Primeiramente, ao analisar a exploração de animais por um prisma econômico, cabe ressaltar os interesses ligados ao tráfico de animais pois nota-se forte influência desse fator nesse impasse. Sob esse viés, o filme de animação “Rio” retrata a história de uma ararinha-azul que ao nascer foi capturada na floresta do Rio de Janeiro e levada para uma ilha nos Estados Unidos. Não distante da ficção, o tráfico de animais silvestres para fins lucrativos é considerada a terceira maior atividade ilegal do mundo, de acordo com os dados divulgados pelo G1, milhões de espécies são retiradas de seu habitat natural a fim de serem comercializadas. Assim, nota-se a negligência do Estado em não tirar do papel um dever previsto constitucionalmente.

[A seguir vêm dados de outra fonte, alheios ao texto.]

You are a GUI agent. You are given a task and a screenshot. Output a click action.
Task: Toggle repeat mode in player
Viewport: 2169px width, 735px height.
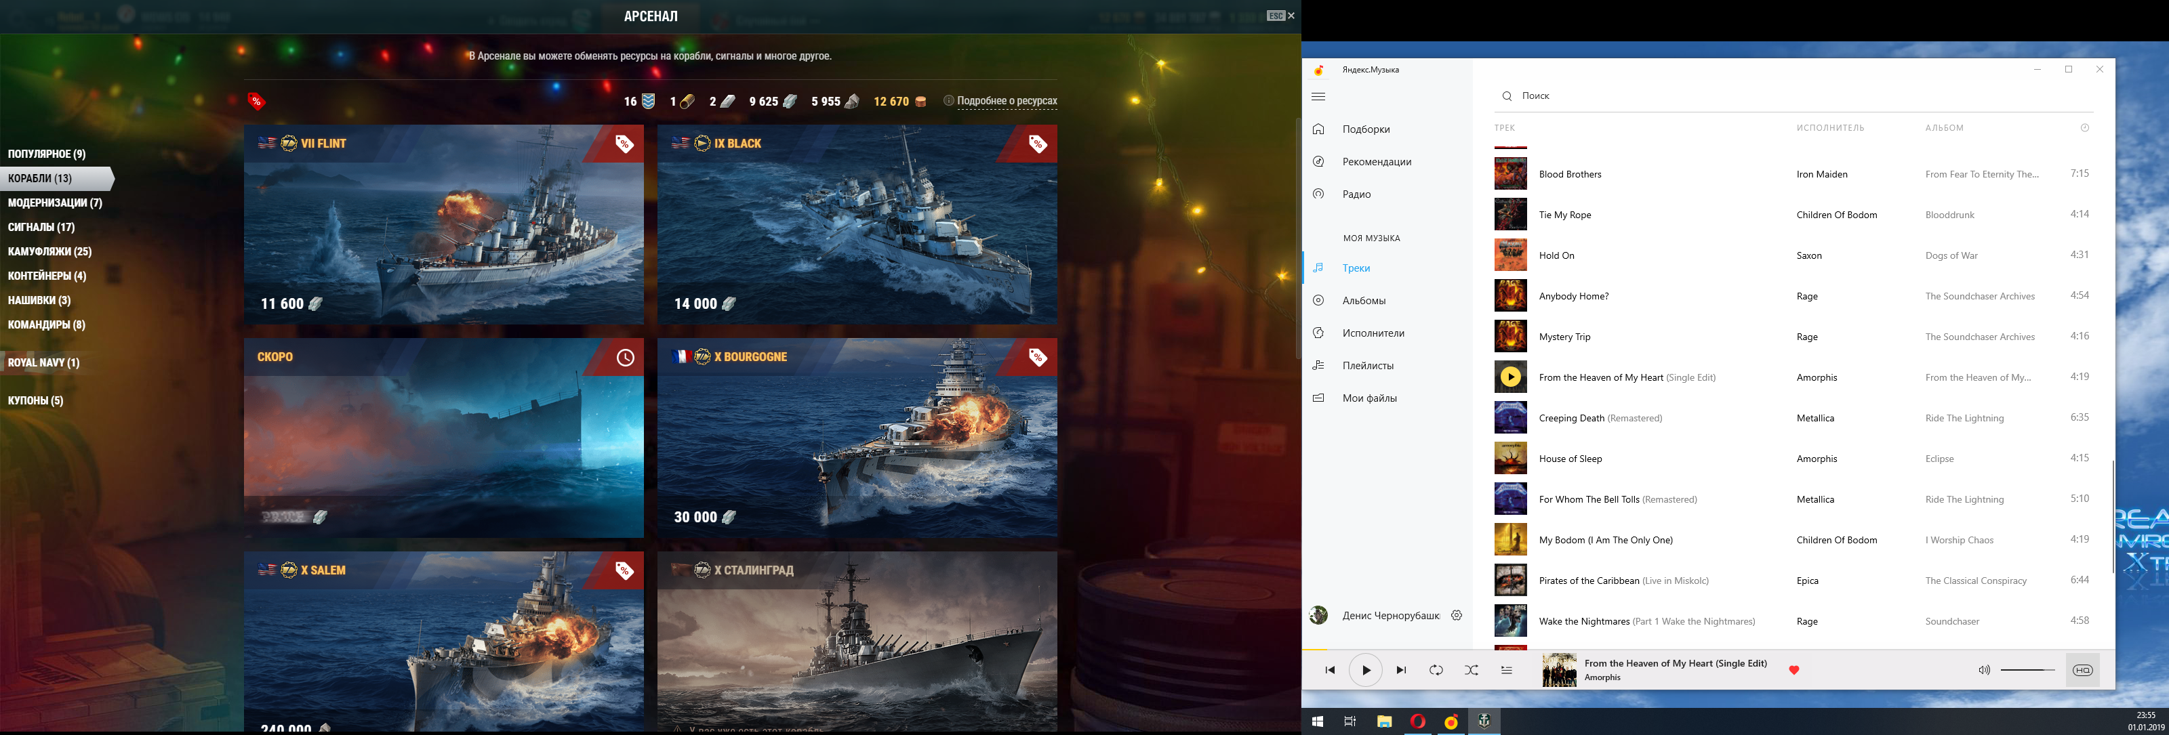point(1436,670)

Além disso, outra dificuldade encontrada é a questão da normalização dos maus-tratos bem como a negliência populacional. Nesse contexto social, vale citar a obra “Banalidade do Mal” da filosófa Hannah Arendt, tendo em vista esses aspectos, a autora defende em sua obra que um ato ocorrido repetidamente tende a ser naturalizado. Nesse sentido, ações como abandono, envenenamento, espacamento, entre outros tipos de agressão aos animais, tornaram-se algo tão comum no cotidiano que são vistos como algo natural, normal, e com isso, as ocorrências ficam omitidas devido à negligência da sociedade em não denunciar visto que, em contrapartida, muitos colaboram para viralizar a audiência nesse palco de banalização ao compartilhar fotos e vídeos desses maus-tratos nas redes sociais, por exemplo. Desse modo, uma mudança nos valores da sociedade é essêncial para transpor as barreiras desse dilema.
Portanto, para que a exploração de animais deixe de fazer parte da realidade brasileira, medidas precisam ser tomadas. Logo, é necessário que a sociedade, em parceria com a liderança dos bairros, exijam do poder público o cumprimento do direito constitucional de proteção a essas vítimas. Assim, essa exigência deve se dar por meio da produção de ofícios e cartas de reclamação coletivas, com a descrição dos relatos das pessoas da comunidade que presenciaram os animais que sofrem com esse problema, a serem entregues nas prefeituras, a fim de fazer “jus” a Constituição Federal.